Diane Chamberlain. Necessary Lies. New York: St. Martin’s, 2013.

Necessary LiesJane Forrester’s (née Mackie) husband, Robert, can’t understand why his new wife wants to work. Neither can her mother nor any of the stay-at-home wives in her imposed social circle. When Jane and Robert first met, her quirks beguiled him. She wasn’t cut from the same cloth of the prototypical 1960s woman. Now that they’re official newlyweds, Robert wishes that Jane would join the Raleigh Junior League and derive satisfaction in being a physician’s wife, as well as the future mother of his unborn children. But Jane wants a chance at a brief career before children. She is sensitive and idealistic and interested in helping others through work. She gets hired as a social worker in the Department of Public Welfare shortly before their wedding. Robert tolerates Jane’s job, however he makes his desire for children and his short timetable known. With an M.D., Robert has ascended the socio-economic ladder and he is concerned acutely with fitting into his more well-heeled surroundings.
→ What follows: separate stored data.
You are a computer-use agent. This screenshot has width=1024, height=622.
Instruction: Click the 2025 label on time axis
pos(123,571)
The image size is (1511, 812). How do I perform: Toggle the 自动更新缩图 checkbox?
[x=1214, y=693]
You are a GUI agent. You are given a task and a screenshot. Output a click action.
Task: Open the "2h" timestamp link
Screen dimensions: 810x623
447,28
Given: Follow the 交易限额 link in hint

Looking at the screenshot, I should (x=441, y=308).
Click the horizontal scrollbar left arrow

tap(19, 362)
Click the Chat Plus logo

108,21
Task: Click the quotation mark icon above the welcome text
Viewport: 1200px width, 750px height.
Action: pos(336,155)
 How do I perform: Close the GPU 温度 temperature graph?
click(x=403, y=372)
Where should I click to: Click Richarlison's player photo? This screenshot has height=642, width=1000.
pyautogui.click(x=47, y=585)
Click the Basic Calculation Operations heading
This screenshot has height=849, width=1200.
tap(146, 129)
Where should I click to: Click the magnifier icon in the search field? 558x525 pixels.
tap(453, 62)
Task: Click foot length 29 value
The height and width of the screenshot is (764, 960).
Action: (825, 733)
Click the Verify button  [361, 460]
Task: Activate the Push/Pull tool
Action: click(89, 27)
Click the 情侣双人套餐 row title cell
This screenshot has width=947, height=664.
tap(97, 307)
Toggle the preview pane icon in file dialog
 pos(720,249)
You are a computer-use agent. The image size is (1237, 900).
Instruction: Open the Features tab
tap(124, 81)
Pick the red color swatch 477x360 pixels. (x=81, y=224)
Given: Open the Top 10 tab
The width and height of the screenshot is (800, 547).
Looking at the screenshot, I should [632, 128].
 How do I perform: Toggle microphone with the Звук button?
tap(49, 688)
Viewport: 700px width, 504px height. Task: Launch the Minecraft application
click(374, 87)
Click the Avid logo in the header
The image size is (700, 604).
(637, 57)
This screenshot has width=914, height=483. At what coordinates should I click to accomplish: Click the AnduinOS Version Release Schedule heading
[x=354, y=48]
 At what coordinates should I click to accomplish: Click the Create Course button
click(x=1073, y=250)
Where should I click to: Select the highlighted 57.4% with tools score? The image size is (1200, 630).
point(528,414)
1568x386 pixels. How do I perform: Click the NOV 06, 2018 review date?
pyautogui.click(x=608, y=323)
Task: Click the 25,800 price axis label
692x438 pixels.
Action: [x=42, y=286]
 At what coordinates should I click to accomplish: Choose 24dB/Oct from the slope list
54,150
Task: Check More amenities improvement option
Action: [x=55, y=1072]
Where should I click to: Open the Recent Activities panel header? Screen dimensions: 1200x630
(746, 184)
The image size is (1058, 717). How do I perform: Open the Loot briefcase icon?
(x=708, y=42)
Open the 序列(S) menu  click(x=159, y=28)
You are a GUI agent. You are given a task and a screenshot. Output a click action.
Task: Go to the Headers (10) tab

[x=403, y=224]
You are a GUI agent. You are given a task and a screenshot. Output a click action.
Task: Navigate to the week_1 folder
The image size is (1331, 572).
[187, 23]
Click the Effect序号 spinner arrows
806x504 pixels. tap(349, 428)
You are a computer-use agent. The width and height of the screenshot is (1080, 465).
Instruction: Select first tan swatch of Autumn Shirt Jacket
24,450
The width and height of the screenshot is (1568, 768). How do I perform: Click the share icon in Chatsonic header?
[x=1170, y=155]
Robert is not thrilled when he learns that Jane will conduct field work alone in the fictional rural Grace County. Field work entails visiting the families of the cases that the social worker manages to monitor their needs and progress. The social worker executes any actions or files any paperwork considered necessary for the greater good. Jane’s two first cases are the Hart and Jordan families who live and work on Davidson Gardiner’s farm. She neglects her boss’s advice and becomes invested emotionally in the Hart family, leading her to a series of choices that could violate the procedures of the Department of Public Welfare and negate the defined purpose of her position. But Jane feels unable to accept the rules as they’ve been handed to her. She is disturbed by how the department enforces its own code of morality and communicates its actions deceptively to the parties involved.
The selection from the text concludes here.